Why I’m voting against the override: We all want happiness and prosperity for our children. Nature and nurture so motivates us. Many of us extend this wish to our friends and neighbors, not all of whom live in Wayland. What prompts us to extend this goodwill of happiness and prosperity exclusively to Wayland only? What part of nature or nurture compels this?

Truth be told, outside of my family and the children of my friends and close neighbors, the bulk of my altruistic feelings and goodwill is global and not local. I am a citizen of America before I took up residence in Massachusetts, much less the town of Wayland. Our public educational system in America is in many placess a shambles. While there are many reasons for this, chief among them is the discriminatory way we fund public education in this county – almost wholly via property taxes. Our very survival as a true democracy is here at stake and yet the only sacrifice we’re called on to make is to happily pay an ever-increased tax burden to Wayland year after year so that many of our affluent neighbors can guarantee the economic prosperity they currently enjoy for their progeny. Meanwhile the vast American majority is undereducated, miseducated or worse.

So no, I’m not in favor of providing the highest quality of education for a favored few based upon a discriminatory system that all but guarantees failure for the majority.

In Wayland, too much emphasis is placed upon preparing for the right college so that one can obtain the right employment, so that one may enjoy the fruits of an economically affluent life. Public school education should not be limited to vocational preparation but must also include preparing the young to be active and effective citizens in a democracy.

Adults and teachers have a responsibility to provide them with a roadmap for a successful journey, not just a destination. Our children need to understand and learn from our failures as well as our successes. They need an arsenal of moral arrows to not only protect them from an increasingly distressing world but to help change that world for the better. They need shields to protect them from our mind and heart numbing popular culture, with its damaging sexism and racism. They need powerful cognitive skills to analyze advertising, television and the press, peer group pressure, and, yes, our political leaders.

Our children learn often by analogy, by the examples we set. The burdens that increased revenue for the schools places disproportionately on the old, retired and, yes, poor in town should be palpable and understood by all. When we raise the property tax we are celebrating our commitment to our youth and disregarding the needs of the aged.

Currently Wayland is a two-tier town – those that can just afford to live here and those whose appetite for more will eventually drive out the former. This too is a lesson our children will learn and someday emulate.

Gene Cosloy
Jeffrey Road

 

Why I am voting ‘no’ on the override: For quite some time I have been squarely on the fence, unsure whether to vote for or against the override.
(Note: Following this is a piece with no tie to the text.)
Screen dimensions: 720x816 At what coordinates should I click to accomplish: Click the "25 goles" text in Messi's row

On principle, I am opposed to what has become a routine raising of taxes beyond what the Legislature has prescribed as an acceptable level of increase. Yet, I am troubled by the prospect of broadly cutting town services if we are limited to the 2.5 percent increase available without an override.
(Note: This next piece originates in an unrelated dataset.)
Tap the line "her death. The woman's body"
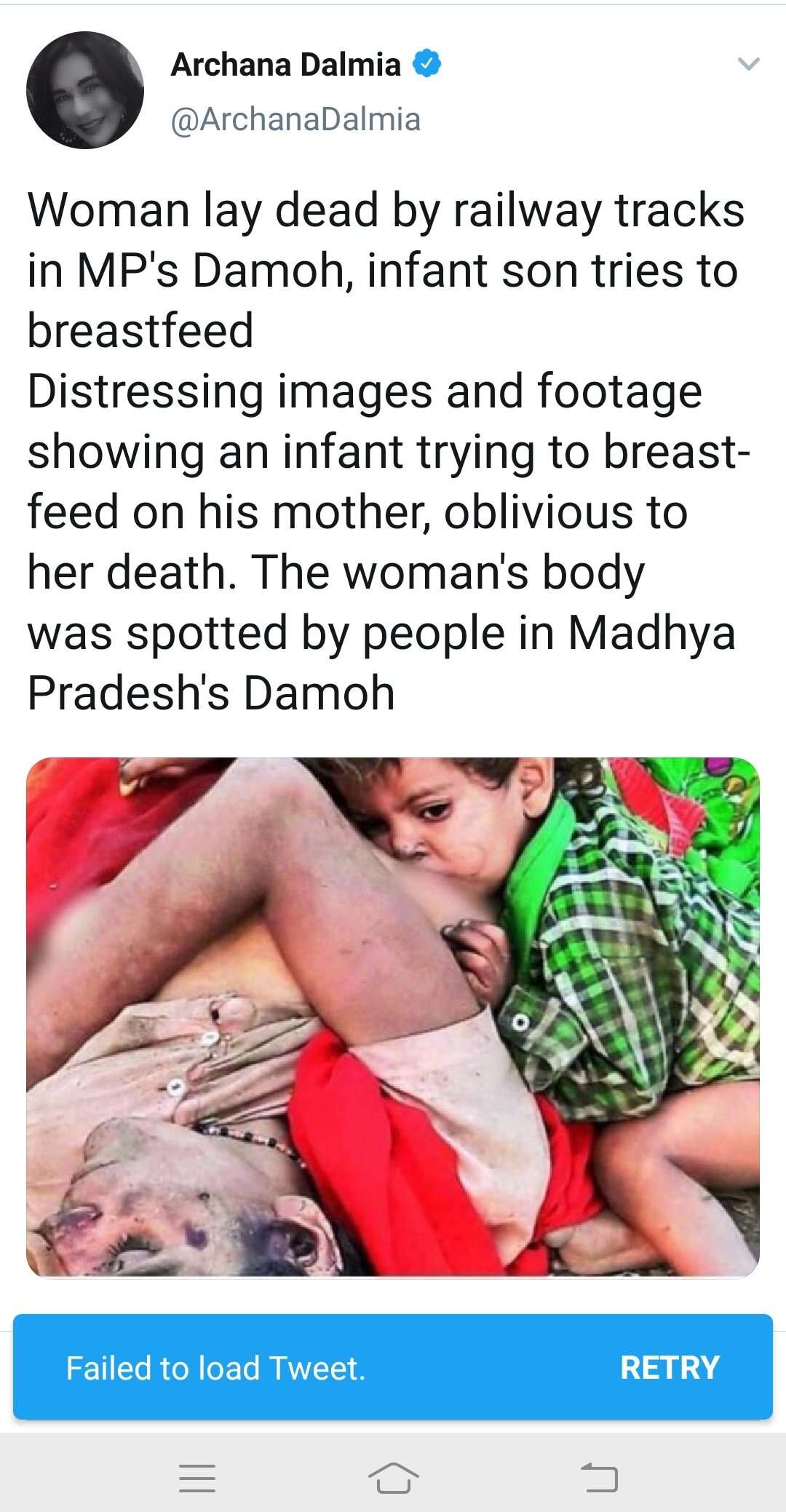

What has persuaded me to oppose the override this year is the realization that the voters will once again not be offered an opportunity to choose among specific groups of services they deem sufficiently meritorious to justify additional tax increases.

In my view, it does a disservice to the voters to offer us only an “all-or-nothing” choice. Wayland voters ought to have the opportunity to decide which types of services should be retained at current levels and which can be sacrificed in order to limit the amount of our annual tax increases. It is unreasonable to deprive voters of the opportunity to pass judgment on our various municipal services based on our individual perspectives of the value of those services. Voters should not have to approve all services in order to preserve the ones that are of value to them.

No one in town government is better qualified to speak for the importance of services to individual households than the homeowners themselves. By its refusal to permit voters to consider and pass judgment separately on different bundles of services, the administration arrogates to itself these value judgments.

This “all-or-nothing” approach is reminiscent of the funding proposal put forward – and rejected – a number of years ago for building a new high school. Rather than seeking to determine the level of expenditures the voters would tolerate – and prioritizing the features that could be acquired at that level – the groups promoting the construction of a new school decided what their requirements were and told the voters what the cost would be. That approach betrayed an arrogance that the voters found unacceptable. So should we now reject the “up or down” approach reflected by the override proposal on the ballot?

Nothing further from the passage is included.